The role of women in this film was very problematic for me. They are portrayed always as objects for a photograph, even when they are not being photographed. Could this be Antonioni's critical commentary on a trend in society? or is he also subscribing to that dehumanizing trend? Women are completely at the mercy of the photographer, he does whatever he wants with them.
The tennis match at the end became sort of a metaphor for the entire film. A group of mimes are miming a game of tennis, while the photographer stands and watches. Maybe this symbolizes the question of how "real" our perceptions are, and how photography mimes this perceived reality.

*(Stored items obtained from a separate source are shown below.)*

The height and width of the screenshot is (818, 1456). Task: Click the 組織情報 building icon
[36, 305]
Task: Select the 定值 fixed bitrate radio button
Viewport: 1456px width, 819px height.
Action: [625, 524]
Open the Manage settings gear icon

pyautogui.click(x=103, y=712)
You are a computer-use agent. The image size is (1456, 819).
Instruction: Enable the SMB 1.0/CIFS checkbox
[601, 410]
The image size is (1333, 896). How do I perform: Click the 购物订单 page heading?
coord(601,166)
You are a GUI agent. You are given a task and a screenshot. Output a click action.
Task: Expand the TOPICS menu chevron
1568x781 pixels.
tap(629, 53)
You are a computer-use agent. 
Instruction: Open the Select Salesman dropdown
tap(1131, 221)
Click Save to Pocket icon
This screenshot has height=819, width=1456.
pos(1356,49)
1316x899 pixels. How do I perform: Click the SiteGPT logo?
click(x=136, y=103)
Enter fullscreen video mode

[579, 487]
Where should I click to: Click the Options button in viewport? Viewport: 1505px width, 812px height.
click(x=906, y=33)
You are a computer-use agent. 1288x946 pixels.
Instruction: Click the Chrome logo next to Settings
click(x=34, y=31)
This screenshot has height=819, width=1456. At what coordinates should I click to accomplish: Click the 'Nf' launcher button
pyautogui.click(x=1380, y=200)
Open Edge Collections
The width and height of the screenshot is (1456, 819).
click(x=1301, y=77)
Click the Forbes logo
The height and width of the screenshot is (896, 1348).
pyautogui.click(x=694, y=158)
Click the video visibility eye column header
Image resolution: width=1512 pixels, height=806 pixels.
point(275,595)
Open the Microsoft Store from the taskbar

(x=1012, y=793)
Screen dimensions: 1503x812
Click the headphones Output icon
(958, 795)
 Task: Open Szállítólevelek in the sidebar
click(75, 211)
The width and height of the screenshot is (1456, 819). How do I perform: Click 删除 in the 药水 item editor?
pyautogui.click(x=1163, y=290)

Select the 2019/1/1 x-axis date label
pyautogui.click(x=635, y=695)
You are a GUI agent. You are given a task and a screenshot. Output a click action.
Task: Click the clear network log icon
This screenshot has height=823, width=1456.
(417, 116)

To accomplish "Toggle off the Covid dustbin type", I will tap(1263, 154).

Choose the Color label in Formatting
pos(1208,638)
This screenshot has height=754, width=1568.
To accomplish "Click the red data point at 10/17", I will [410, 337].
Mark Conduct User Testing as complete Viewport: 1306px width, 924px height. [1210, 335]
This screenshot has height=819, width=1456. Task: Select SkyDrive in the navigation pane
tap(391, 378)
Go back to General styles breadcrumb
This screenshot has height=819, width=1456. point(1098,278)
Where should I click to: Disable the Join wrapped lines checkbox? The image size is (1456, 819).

The structure of the book seemed to aim to mirror the content. While the different sections appear to fragmented, they are connected in a linear sense by the dates, and in a conceptual sense by following the section map along a common string of stories. The book goes between factual history and personal narratives, giving the structure a much more "people's history" approach, rather than a textbook history approach.

The book focuses heavily on the "morale effect" or "terror effect" of bombing, and how this was (and is) a frequently used military tactic. The book also emphasises the two-faced war "rules" of bombing, that if followed at all, were only applicable to "civilized" countries, "savage" or "barbaric" populations did not fall under this protection, and therefore were frequently bombed without a second thought in order to further the European economic agenda.

"We blow it to bits. We civilize with explosions.
Here lie the civilized, in long, quiet rows."

Civilians, especially the working class, were the most common targets for bombs. If one could destroy the moral of a country, one could control the country.

"For the colonial powers the idea was to capture the prey alive and exploit him as labor, but the American strategy lacked all colonial ambition and therefore ought to be aimed at a war of elimination, a task for which bombing from the air was especially suitable."

"People got used to the unthinkable"


Sirk subtly explores the savagely power and money hungry structures of bougeious society through a romance between a gardener and a wealthy widow. The "explosion" in this film happens when Carrie accidentaly breaks a teapot that Ron had recently fixed. From this point, the film spirals into conflicts, eventually becoming paritially resolved when Carrie reunites herself with Ron, despite the unapproval of her children and her friends. Sirk makes use of the cutaway from the melodrama with shots to a deer, to the snow, to the window, etc. Also, the lighting is insane. Completely oversaturated, and in scenes of conflict, one character is darkly lit, and the other is only lit through bands of light. Red and blue seem to be the dominating color scheme. There is an extreme contrast between natural scenes-Ron and Carrie at Ron's house, in Carrie's front yard-and "unnatural" scenes-Ron and Carrie at the cocktail party, Carrie at the club.